Though received enthusiastically by Poe, Meredith, and Elizabeth Barrett, and praised by a
few twentieth-century scholars, Horne's "epic" is largely unread today.19 By 1874, however, it had gone through ten
editions in England, Australia, and America, and was likely known to Roberts when he wrote
his own "Orion." Their descriptions of Chios are certainly similar, though
sunlit crags, dense forests, and echoing cataracts are stock imagery of the sublime
everywhere in nineteenth-century art, and the parallels between the two poems are really
less striking than their differences.20
Horne's Orion: An Epic Poem is a blank verse narrative of some three thousand
lines with much more fully developed characters, plot, and action than Roberts' four
hundred and sixty blank verses allow. The Englishman's treatment of the myth is
discursive, ruminative, and didactic, where Roberts' is concentrated, elliptical, and
intense. Horne's action encompasses weeks or months, using many more episodes of the Orion
myth than does Roberts, whose action transpires during the passage of a single night from
evening to dawn. Most significantly, the poets' interpretations of the myth are at odds.

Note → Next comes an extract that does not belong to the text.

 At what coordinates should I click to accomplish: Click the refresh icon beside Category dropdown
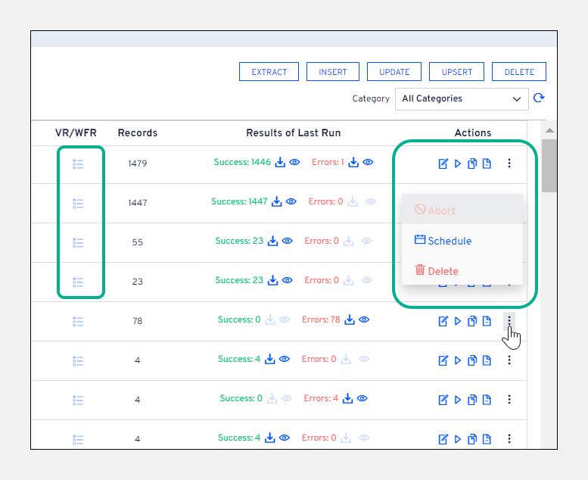pos(539,98)
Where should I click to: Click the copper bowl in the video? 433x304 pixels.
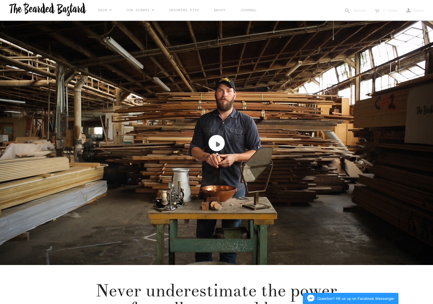pos(219,192)
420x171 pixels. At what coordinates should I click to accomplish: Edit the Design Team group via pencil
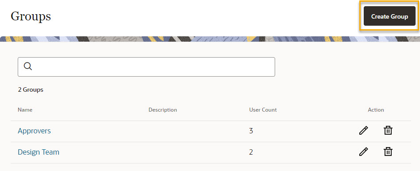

As Horne makes clear in a preface written for the ninth edition (1872), Orion: An Epic
Poem was designed as an allegory of progress: its hero is "resolved to work as a
really free agent to the utmost pitch of his powers for the good of his race. . . . He is
the type of a Worker and a Builder for his fellow men."21 In Horne's version, Orion's love for Merope is mischievous
in so far as it limits his involvement with humanity at large; his "higher" love
for Eos renews his concern for the happiness of mankind, and the poem ends with his
apotheosis as a model of human aspiration. The Friend of Man "whom death shall not
destroy" becomes a Christlike figure promising an ultimate peace and happiness for
the race. By contrast, Roberts' poem shows the futility of Orion's actions on behalf of
his fellows and the glory of a love which removes him from their affairs.
Roberts'
"Orion" is typical of early Confederation poetry in its predominantly Romantic
form. In attempting to express a vision of human experience in mythological terms, it
recalls Endymion and Prometheus Unbound, though it is neither on the
same scale nor of the same rank. It is closer in scale to the classical poems of Tennyson
and Arnold but lacks their characteristic focus on a specific moral issue, usually of
highly personal relevance. "Orion" more closely parallels the works of Keats and
Shelley in a number of ways. Like their narratives, it reinterprets classical myth as a
reflection of the timeless spiritual forces which condition human life, and it implies a
certain sympathy with "pagan" values in reaction to the ascetic element in
Christianity. Structurally it subordinates simple narration to its symbolic and
philosophical dimensions. The Romantic mythological narrative is not so much a sequence of
events as a series of places, or an orchestration of symbols.
It is especially in its
setting that "Orion" shows the "peculiar style of intense and comprehensive
imagery" which Shelley noted as distinctive of Romantic poetry.22 The first thirty lines of "Orion" survey the
rugged splendour of Chios. With its gorgeous imagery and stately cadence, this passage
remains one of the few successful renderings of sublime landscape in Canadian poetry.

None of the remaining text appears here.